Dataset records
· · ·

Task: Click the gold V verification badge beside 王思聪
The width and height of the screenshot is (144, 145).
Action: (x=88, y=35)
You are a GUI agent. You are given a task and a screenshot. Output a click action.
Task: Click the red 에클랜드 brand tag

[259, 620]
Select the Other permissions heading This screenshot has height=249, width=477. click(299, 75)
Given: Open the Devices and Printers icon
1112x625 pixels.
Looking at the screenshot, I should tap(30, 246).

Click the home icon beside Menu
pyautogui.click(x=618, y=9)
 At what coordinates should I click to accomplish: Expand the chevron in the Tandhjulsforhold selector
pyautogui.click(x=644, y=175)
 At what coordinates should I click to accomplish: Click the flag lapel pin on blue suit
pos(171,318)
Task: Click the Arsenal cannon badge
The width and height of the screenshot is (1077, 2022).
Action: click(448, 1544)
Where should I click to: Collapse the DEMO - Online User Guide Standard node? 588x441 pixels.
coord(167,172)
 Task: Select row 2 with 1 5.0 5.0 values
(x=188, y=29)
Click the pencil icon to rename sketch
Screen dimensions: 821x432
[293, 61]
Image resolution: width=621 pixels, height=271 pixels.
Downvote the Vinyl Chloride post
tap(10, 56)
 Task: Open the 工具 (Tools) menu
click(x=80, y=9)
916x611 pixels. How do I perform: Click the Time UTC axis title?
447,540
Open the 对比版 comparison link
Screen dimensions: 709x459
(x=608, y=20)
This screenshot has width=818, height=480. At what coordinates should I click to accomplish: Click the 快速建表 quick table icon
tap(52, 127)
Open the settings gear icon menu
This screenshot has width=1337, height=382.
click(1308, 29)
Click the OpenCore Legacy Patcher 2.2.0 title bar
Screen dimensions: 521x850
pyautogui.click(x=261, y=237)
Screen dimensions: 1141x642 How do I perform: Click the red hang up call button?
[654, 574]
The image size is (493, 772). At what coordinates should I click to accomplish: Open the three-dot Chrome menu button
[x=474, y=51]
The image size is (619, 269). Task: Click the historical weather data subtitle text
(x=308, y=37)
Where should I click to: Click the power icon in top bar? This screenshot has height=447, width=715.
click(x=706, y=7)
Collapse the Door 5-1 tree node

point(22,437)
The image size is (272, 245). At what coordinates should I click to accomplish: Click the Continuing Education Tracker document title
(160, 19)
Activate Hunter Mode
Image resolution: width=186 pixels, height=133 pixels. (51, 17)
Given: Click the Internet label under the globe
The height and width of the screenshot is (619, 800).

· · ·

■ **Assigned task**: Nothing should be left out: repeat all of the data exactly.

■ **Answer to this problem**:
Task: Click the gold V verification badge beside 王思聪
The width and height of the screenshot is (144, 145).
Action: (x=88, y=35)
You are a GUI agent. You are given a task and a screenshot. Output a click action.
Task: Click the red 에클랜드 brand tag

[259, 620]
Select the Other permissions heading This screenshot has height=249, width=477. click(299, 75)
Given: Open the Devices and Printers icon
1112x625 pixels.
Looking at the screenshot, I should tap(30, 246).

Click the home icon beside Menu
pyautogui.click(x=618, y=9)
 At what coordinates should I click to accomplish: Expand the chevron in the Tandhjulsforhold selector
pyautogui.click(x=644, y=175)
 At what coordinates should I click to accomplish: Click the flag lapel pin on blue suit
pos(171,318)
Task: Click the Arsenal cannon badge
The width and height of the screenshot is (1077, 2022).
Action: click(448, 1544)
Where should I click to: Collapse the DEMO - Online User Guide Standard node? 588x441 pixels.
coord(167,172)
 Task: Select row 2 with 1 5.0 5.0 values
(x=188, y=29)
Click the pencil icon to rename sketch
Screen dimensions: 821x432
[293, 61]
Image resolution: width=621 pixels, height=271 pixels.
Downvote the Vinyl Chloride post
tap(10, 56)
 Task: Open the 工具 (Tools) menu
click(x=80, y=9)
916x611 pixels. How do I perform: Click the Time UTC axis title?
447,540
Open the 对比版 comparison link
Screen dimensions: 709x459
(x=608, y=20)
This screenshot has width=818, height=480. At what coordinates should I click to accomplish: Click the 快速建表 quick table icon
tap(52, 127)
Open the settings gear icon menu
This screenshot has width=1337, height=382.
click(1308, 29)
Click the OpenCore Legacy Patcher 2.2.0 title bar
Screen dimensions: 521x850
pyautogui.click(x=261, y=237)
Screen dimensions: 1141x642 How do I perform: Click the red hang up call button?
[654, 574]
The image size is (493, 772). At what coordinates should I click to accomplish: Open the three-dot Chrome menu button
[x=474, y=51]
The image size is (619, 269). Task: Click the historical weather data subtitle text
(x=308, y=37)
Where should I click to: Click the power icon in top bar? This screenshot has height=447, width=715.
click(x=706, y=7)
Collapse the Door 5-1 tree node

point(22,437)
The image size is (272, 245). At what coordinates should I click to accomplish: Click the Continuing Education Tracker document title
(160, 19)
Activate Hunter Mode
Image resolution: width=186 pixels, height=133 pixels. (51, 17)
Given: Click the Internet label under the globe
The height and width of the screenshot is (619, 800).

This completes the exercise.